----- DATA SUPPLIED -----

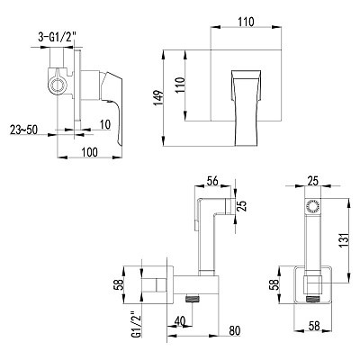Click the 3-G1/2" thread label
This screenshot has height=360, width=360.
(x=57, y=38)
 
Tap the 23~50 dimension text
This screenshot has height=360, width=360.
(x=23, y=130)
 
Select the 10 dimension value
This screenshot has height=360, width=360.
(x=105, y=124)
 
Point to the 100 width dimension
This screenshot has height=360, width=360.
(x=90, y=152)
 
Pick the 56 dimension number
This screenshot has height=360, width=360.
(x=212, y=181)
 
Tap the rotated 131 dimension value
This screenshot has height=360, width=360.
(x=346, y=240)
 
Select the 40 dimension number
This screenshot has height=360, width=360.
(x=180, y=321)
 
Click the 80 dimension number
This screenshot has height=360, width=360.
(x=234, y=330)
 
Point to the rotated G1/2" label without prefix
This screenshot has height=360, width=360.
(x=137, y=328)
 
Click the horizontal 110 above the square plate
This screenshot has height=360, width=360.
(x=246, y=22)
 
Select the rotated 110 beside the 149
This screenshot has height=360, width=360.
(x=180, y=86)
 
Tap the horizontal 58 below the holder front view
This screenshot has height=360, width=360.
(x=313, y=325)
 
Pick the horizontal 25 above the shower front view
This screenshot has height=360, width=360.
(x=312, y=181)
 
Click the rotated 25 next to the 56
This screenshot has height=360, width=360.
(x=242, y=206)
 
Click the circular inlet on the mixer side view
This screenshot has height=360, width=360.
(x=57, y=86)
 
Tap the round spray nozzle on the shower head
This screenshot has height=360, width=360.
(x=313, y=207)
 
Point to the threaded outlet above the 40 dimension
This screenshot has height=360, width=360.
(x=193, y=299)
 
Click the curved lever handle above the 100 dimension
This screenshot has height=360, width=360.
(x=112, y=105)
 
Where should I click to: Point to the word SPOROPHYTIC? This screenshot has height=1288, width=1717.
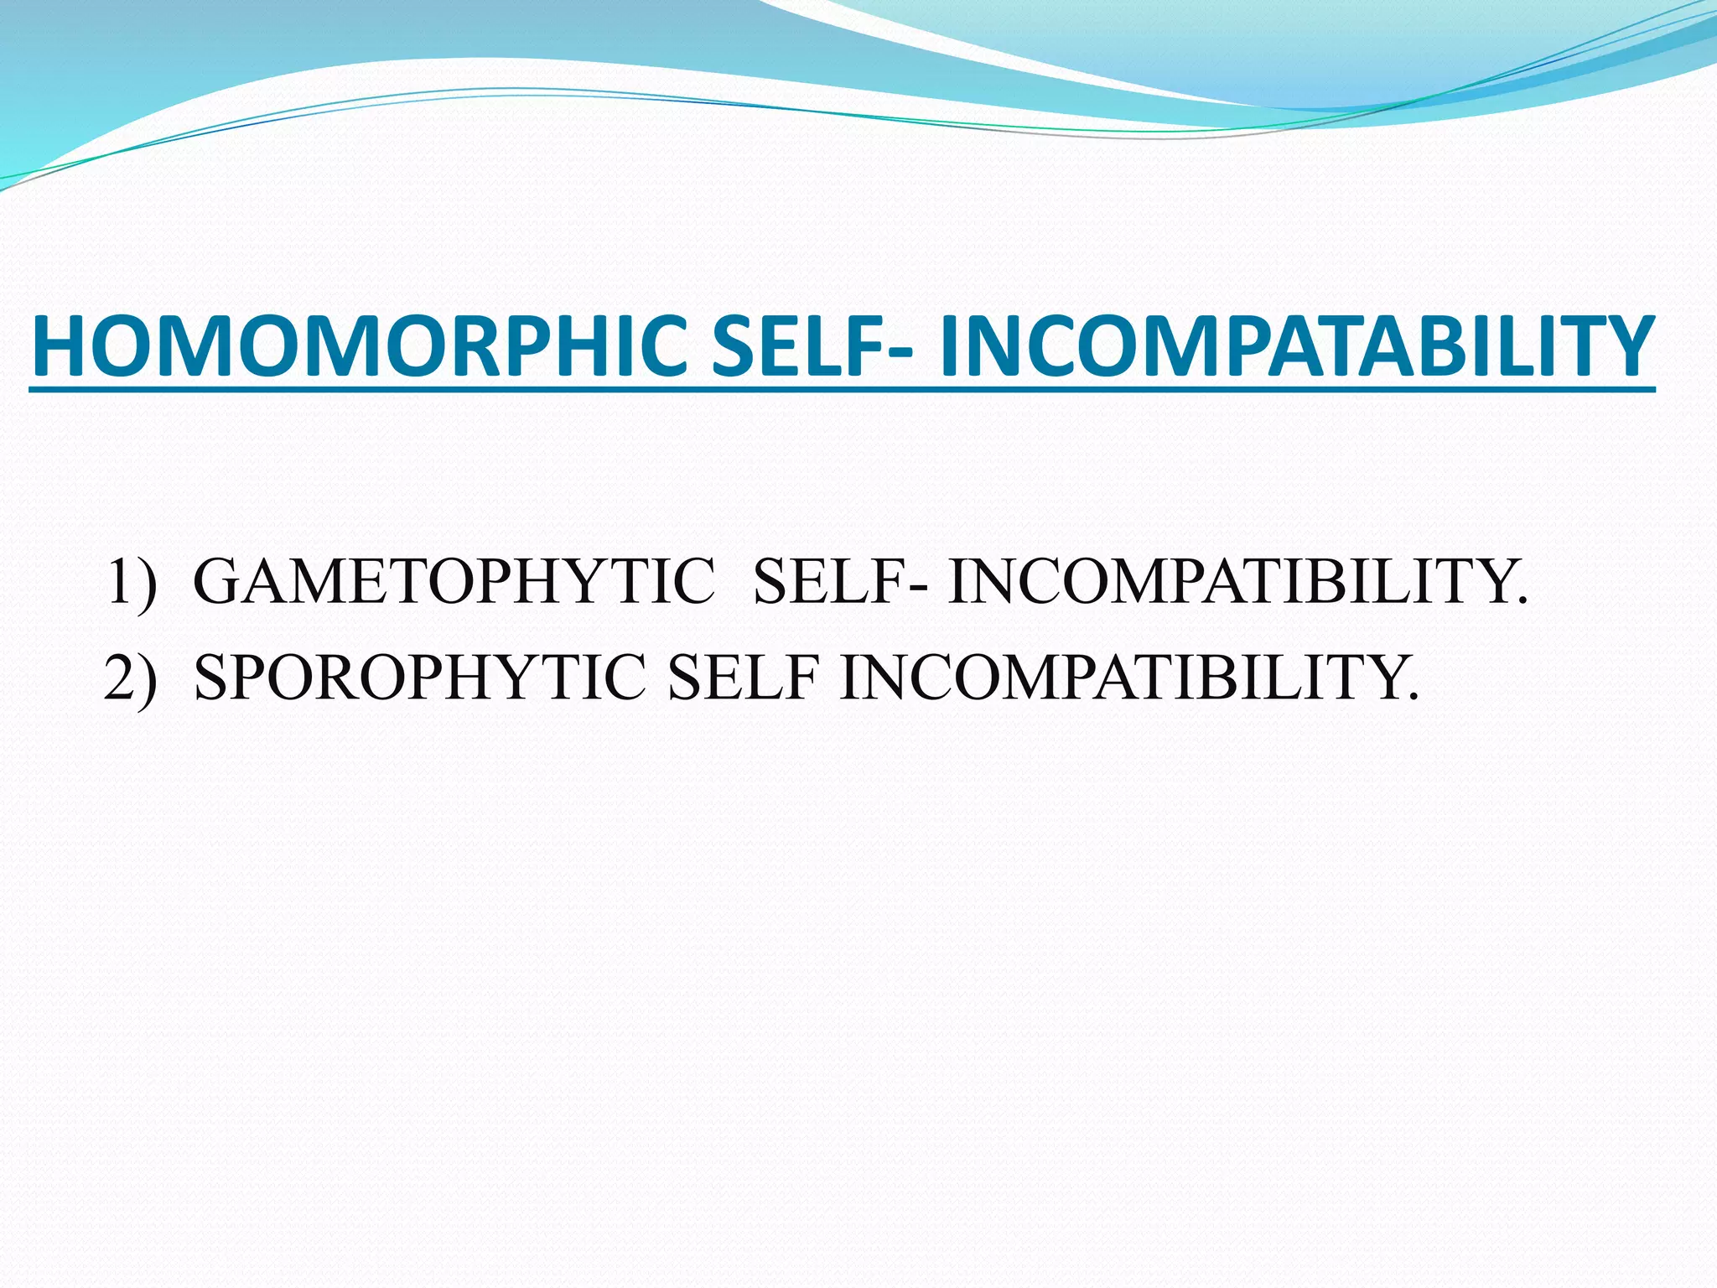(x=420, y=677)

-----

Substitute "measurement" for every "dimension" in the records above, change nothing else, and leave the pictures out.

Click the 3-G1/2" thread label
This screenshot has height=360, width=360.
(x=57, y=38)
 
Tap the 23~50 measurement text
This screenshot has height=360, width=360.
(x=23, y=130)
 
Select the 10 measurement value
This screenshot has height=360, width=360.
(x=105, y=124)
 
Point to the 100 width measurement
This screenshot has height=360, width=360.
(x=90, y=152)
 
Pick the 56 measurement number
This screenshot has height=360, width=360.
(x=212, y=181)
 
Tap the rotated 131 measurement value
This screenshot has height=360, width=360.
(x=346, y=240)
 
Select the 40 measurement number
This screenshot has height=360, width=360.
(x=180, y=321)
 
Click the 80 measurement number
This screenshot has height=360, width=360.
(x=234, y=330)
 
Point to the rotated G1/2" label without prefix
This screenshot has height=360, width=360.
(x=137, y=328)
 
Click the horizontal 110 above the square plate
This screenshot has height=360, width=360.
(x=246, y=22)
 
Select the rotated 110 beside the 149
This screenshot has height=360, width=360.
(x=180, y=86)
 
Tap the horizontal 58 below the holder front view
This screenshot has height=360, width=360.
(x=313, y=325)
 
Pick the horizontal 25 above the shower front view
This screenshot has height=360, width=360.
(x=312, y=181)
 
Click the rotated 25 next to the 56
This screenshot has height=360, width=360.
(x=242, y=206)
 
Click the circular inlet on the mixer side view
This screenshot has height=360, width=360.
(x=57, y=86)
 
Tap the round spray nozzle on the shower head
This screenshot has height=360, width=360.
(x=313, y=207)
 
Point to the threaded outlet above the 40 measurement
This screenshot has height=360, width=360.
(x=193, y=299)
 
Click the curved lever handle above the 100 measurement
This screenshot has height=360, width=360.
(x=112, y=105)
 
Where should I click to: Point to the word SPOROPHYTIC? This screenshot has height=1288, width=1717.
(x=420, y=677)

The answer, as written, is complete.